→ **SHORT PROBLEM**: Reproduce the records below with every instance of "Identify the location of" swapped for "Find the position of", leaving everything else unchanged.

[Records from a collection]
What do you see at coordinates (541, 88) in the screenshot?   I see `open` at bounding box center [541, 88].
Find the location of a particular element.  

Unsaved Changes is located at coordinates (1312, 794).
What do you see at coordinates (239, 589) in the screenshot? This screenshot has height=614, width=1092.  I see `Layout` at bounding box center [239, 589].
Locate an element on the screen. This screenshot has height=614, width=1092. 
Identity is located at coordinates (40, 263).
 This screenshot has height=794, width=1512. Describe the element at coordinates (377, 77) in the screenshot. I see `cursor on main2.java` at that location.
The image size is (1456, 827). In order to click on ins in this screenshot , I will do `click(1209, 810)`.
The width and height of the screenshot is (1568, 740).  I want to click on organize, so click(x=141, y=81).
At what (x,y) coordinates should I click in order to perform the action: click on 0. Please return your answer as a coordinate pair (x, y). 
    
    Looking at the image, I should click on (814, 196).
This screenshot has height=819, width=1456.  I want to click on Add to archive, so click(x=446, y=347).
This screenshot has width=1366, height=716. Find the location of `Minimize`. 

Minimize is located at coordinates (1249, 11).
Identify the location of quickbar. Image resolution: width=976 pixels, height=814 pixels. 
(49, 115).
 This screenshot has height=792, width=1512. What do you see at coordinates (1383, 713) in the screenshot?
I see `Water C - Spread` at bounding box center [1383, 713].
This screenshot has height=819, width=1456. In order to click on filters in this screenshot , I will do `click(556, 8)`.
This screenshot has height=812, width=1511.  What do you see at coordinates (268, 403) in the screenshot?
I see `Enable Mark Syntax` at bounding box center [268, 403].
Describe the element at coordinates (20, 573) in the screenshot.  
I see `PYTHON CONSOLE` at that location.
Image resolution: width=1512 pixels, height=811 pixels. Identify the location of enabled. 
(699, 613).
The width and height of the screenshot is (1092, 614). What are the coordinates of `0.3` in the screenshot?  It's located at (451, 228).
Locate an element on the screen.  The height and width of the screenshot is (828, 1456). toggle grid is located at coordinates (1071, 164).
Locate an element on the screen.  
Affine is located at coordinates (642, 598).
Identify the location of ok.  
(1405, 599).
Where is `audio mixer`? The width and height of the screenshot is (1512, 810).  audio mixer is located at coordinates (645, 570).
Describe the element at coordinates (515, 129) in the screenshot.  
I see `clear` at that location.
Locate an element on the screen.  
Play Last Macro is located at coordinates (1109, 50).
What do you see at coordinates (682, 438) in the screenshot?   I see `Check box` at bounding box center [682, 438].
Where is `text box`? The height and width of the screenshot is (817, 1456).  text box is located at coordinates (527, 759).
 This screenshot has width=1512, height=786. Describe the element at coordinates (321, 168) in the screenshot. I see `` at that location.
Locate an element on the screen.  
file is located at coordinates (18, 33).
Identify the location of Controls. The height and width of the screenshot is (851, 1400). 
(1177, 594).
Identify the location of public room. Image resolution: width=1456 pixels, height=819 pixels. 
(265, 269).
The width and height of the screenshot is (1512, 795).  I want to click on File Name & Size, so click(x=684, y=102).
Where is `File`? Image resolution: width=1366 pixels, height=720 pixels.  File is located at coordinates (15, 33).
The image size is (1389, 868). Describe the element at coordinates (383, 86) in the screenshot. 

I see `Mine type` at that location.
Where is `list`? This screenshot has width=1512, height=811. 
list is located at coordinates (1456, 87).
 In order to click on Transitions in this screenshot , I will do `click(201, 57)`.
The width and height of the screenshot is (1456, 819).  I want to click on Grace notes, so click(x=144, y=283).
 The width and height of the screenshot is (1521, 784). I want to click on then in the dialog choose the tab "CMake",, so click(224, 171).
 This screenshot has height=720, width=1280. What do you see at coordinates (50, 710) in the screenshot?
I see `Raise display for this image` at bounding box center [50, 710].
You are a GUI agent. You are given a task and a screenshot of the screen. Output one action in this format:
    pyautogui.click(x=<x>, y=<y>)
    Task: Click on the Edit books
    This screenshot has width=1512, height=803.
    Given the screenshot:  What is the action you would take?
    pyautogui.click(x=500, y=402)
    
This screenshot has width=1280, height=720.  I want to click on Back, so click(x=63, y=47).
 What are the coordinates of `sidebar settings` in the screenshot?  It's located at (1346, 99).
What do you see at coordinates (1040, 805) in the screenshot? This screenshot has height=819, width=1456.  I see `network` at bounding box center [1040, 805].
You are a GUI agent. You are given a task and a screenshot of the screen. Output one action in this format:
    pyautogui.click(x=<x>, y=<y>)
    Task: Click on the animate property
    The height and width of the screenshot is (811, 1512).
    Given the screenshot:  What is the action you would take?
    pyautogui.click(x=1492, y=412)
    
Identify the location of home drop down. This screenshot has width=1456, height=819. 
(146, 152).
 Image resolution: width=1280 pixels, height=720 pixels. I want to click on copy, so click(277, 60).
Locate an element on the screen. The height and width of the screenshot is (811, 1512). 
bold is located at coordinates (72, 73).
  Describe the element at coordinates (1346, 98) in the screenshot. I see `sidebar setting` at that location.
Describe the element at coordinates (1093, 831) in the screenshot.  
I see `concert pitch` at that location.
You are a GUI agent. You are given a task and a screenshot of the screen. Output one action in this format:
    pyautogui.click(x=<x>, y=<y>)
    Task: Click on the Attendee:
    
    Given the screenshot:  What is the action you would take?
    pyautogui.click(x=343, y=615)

→ **RESPONSE**:
What do you see at coordinates (541, 88) in the screenshot?   I see `open` at bounding box center [541, 88].
Find the location of a particular element.  

Unsaved Changes is located at coordinates (1312, 794).
What do you see at coordinates (239, 589) in the screenshot? This screenshot has height=614, width=1092.  I see `Layout` at bounding box center [239, 589].
Locate an element on the screen. This screenshot has height=614, width=1092. 
Identity is located at coordinates (40, 263).
 This screenshot has height=794, width=1512. Describe the element at coordinates (377, 77) in the screenshot. I see `cursor on main2.java` at that location.
The image size is (1456, 827). In order to click on ins in this screenshot , I will do `click(1209, 810)`.
The width and height of the screenshot is (1568, 740).  I want to click on organize, so click(x=141, y=81).
At what (x,y) coordinates should I click in order to perform the action: click on 0. Please return your answer as a coordinate pair (x, y). 
    
    Looking at the image, I should click on (814, 196).
This screenshot has height=819, width=1456.  I want to click on Add to archive, so click(x=446, y=347).
This screenshot has width=1366, height=716. Find the location of `Minimize`. 

Minimize is located at coordinates (1249, 11).
Find the position of quickbar. Image resolution: width=976 pixels, height=814 pixels. 
(49, 115).
 This screenshot has height=792, width=1512. What do you see at coordinates (1383, 713) in the screenshot?
I see `Water C - Spread` at bounding box center [1383, 713].
This screenshot has height=819, width=1456. In order to click on filters in this screenshot , I will do `click(556, 8)`.
This screenshot has height=812, width=1511.  What do you see at coordinates (268, 403) in the screenshot?
I see `Enable Mark Syntax` at bounding box center [268, 403].
Describe the element at coordinates (20, 573) in the screenshot.  
I see `PYTHON CONSOLE` at that location.
Image resolution: width=1512 pixels, height=811 pixels. Find the position of enabled. 
(699, 613).
The width and height of the screenshot is (1092, 614). What are the coordinates of `0.3` in the screenshot?  It's located at (451, 228).
Locate an element on the screen.  The height and width of the screenshot is (828, 1456). toggle grid is located at coordinates (1071, 164).
Locate an element on the screen.  
Affine is located at coordinates (642, 598).
Find the position of ok.  
(1405, 599).
Where is `audio mixer`? The width and height of the screenshot is (1512, 810).  audio mixer is located at coordinates (645, 570).
Describe the element at coordinates (515, 129) in the screenshot.  
I see `clear` at that location.
Locate an element on the screen.  
Play Last Macro is located at coordinates (1109, 50).
What do you see at coordinates (682, 438) in the screenshot?   I see `Check box` at bounding box center [682, 438].
Where is `text box`? The height and width of the screenshot is (817, 1456).  text box is located at coordinates (527, 759).
 This screenshot has width=1512, height=786. Describe the element at coordinates (321, 168) in the screenshot. I see `` at that location.
Locate an element on the screen.  
file is located at coordinates (18, 33).
Find the position of Controls. The height and width of the screenshot is (851, 1400). 
(1177, 594).
Find the position of public room. Image resolution: width=1456 pixels, height=819 pixels. 
(265, 269).
The width and height of the screenshot is (1512, 795).  I want to click on File Name & Size, so click(x=684, y=102).
Where is `File`? Image resolution: width=1366 pixels, height=720 pixels.  File is located at coordinates (15, 33).
The image size is (1389, 868). Describe the element at coordinates (383, 86) in the screenshot. 

I see `Mine type` at that location.
Where is `list`? This screenshot has width=1512, height=811. 
list is located at coordinates (1456, 87).
 In order to click on Transitions in this screenshot , I will do `click(201, 57)`.
The width and height of the screenshot is (1456, 819).  I want to click on Grace notes, so click(x=144, y=283).
 The width and height of the screenshot is (1521, 784). I want to click on then in the dialog choose the tab "CMake",, so click(224, 171).
 This screenshot has height=720, width=1280. What do you see at coordinates (50, 710) in the screenshot?
I see `Raise display for this image` at bounding box center [50, 710].
You are a GUI agent. You are given a task and a screenshot of the screen. Output one action in this format:
    pyautogui.click(x=<x>, y=<y>)
    Task: Click on the Edit books
    This screenshot has width=1512, height=803.
    Given the screenshot:  What is the action you would take?
    pyautogui.click(x=500, y=402)
    
This screenshot has width=1280, height=720.  I want to click on Back, so click(x=63, y=47).
 What are the coordinates of `sidebar settings` in the screenshot?  It's located at (1346, 99).
What do you see at coordinates (1040, 805) in the screenshot? This screenshot has height=819, width=1456.  I see `network` at bounding box center [1040, 805].
You are a GUI agent. You are given a task and a screenshot of the screen. Output one action in this format:
    pyautogui.click(x=<x>, y=<y>)
    Task: Click on the animate property
    The height and width of the screenshot is (811, 1512).
    Given the screenshot:  What is the action you would take?
    pyautogui.click(x=1492, y=412)
    
Find the position of home drop down. This screenshot has width=1456, height=819. 
(146, 152).
 Image resolution: width=1280 pixels, height=720 pixels. I want to click on copy, so click(277, 60).
Locate an element on the screen. The height and width of the screenshot is (811, 1512). 
bold is located at coordinates (72, 73).
  Describe the element at coordinates (1346, 98) in the screenshot. I see `sidebar setting` at that location.
Describe the element at coordinates (1093, 831) in the screenshot.  
I see `concert pitch` at that location.
You are a GUI agent. You are given a task and a screenshot of the screen. Output one action in this format:
    pyautogui.click(x=<x>, y=<y>)
    Task: Click on the Attendee:
    
    Given the screenshot:  What is the action you would take?
    pyautogui.click(x=343, y=615)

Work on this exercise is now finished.